▶ **WHAT IS REQUIRED**: Render the material from the line with "Where should I" up to and including the line with "Image resolution: width=967" as a two-column CSV with the headers instruction and response. Give one row per entry, with its text and its answer each in a single quoted field and any line breaks replaced by spaces.

▶ **LISTED RECORDS**:
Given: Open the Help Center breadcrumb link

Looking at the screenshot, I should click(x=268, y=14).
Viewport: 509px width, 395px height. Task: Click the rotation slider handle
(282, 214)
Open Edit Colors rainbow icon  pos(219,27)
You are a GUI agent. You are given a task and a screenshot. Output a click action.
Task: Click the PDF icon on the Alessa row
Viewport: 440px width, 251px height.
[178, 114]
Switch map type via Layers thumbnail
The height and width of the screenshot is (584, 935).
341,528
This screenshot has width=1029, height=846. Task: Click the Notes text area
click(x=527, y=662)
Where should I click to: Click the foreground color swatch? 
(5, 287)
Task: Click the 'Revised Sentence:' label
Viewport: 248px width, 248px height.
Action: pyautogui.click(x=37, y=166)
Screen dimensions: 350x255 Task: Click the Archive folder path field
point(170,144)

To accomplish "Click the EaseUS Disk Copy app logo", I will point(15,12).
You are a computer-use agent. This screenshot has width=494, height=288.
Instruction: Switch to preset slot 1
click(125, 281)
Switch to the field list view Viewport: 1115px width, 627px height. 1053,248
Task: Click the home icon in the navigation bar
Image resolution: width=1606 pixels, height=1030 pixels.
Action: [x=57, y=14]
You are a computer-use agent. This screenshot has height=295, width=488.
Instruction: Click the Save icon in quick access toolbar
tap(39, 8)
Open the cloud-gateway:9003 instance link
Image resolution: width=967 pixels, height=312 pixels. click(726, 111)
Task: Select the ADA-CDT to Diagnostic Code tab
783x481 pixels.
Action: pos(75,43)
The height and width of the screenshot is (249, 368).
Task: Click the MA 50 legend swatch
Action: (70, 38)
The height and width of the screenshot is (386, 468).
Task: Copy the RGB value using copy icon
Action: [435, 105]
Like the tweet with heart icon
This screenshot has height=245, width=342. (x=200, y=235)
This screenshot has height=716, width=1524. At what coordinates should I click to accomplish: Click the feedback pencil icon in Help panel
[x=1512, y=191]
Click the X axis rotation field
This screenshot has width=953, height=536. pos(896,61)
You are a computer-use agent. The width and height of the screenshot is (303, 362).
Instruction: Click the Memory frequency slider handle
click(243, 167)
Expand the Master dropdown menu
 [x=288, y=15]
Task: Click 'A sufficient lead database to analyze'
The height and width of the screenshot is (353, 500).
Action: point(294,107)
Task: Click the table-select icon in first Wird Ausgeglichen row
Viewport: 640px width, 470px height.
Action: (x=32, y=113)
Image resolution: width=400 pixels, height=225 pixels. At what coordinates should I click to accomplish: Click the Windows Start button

▶ **RESPONSE TO THIS TASK**:
instruction,response
"Where should I click to: Click the foreground color swatch?","(5, 287)"
"Task: Click the 'Revised Sentence:' label Viewport: 248px width, 248px height.","Action: pyautogui.click(x=37, y=166)"
"Screen dimensions: 350x255 Task: Click the Archive folder path field","point(170,144)"
"To accomplish ""Click the EaseUS Disk Copy app logo"",","I will point(15,12)."
"You are a computer-use agent. This screenshot has width=494, height=288. Instruction: Switch to preset slot 1","click(125, 281)"
"Switch to the field list view Viewport: 1115px width, 627px height.","1053,248"
"Task: Click the home icon in the navigation bar Image resolution: width=1606 pixels, height=1030 pixels.","Action: [x=57, y=14]"
"You are a computer-use agent. This screenshot has height=295, width=488. Instruction: Click the Save icon in quick access toolbar","tap(39, 8)"
"Open the cloud-gateway:9003 instance link","Image resolution: width=967 pixels, height=312 pixels. click(726, 111)"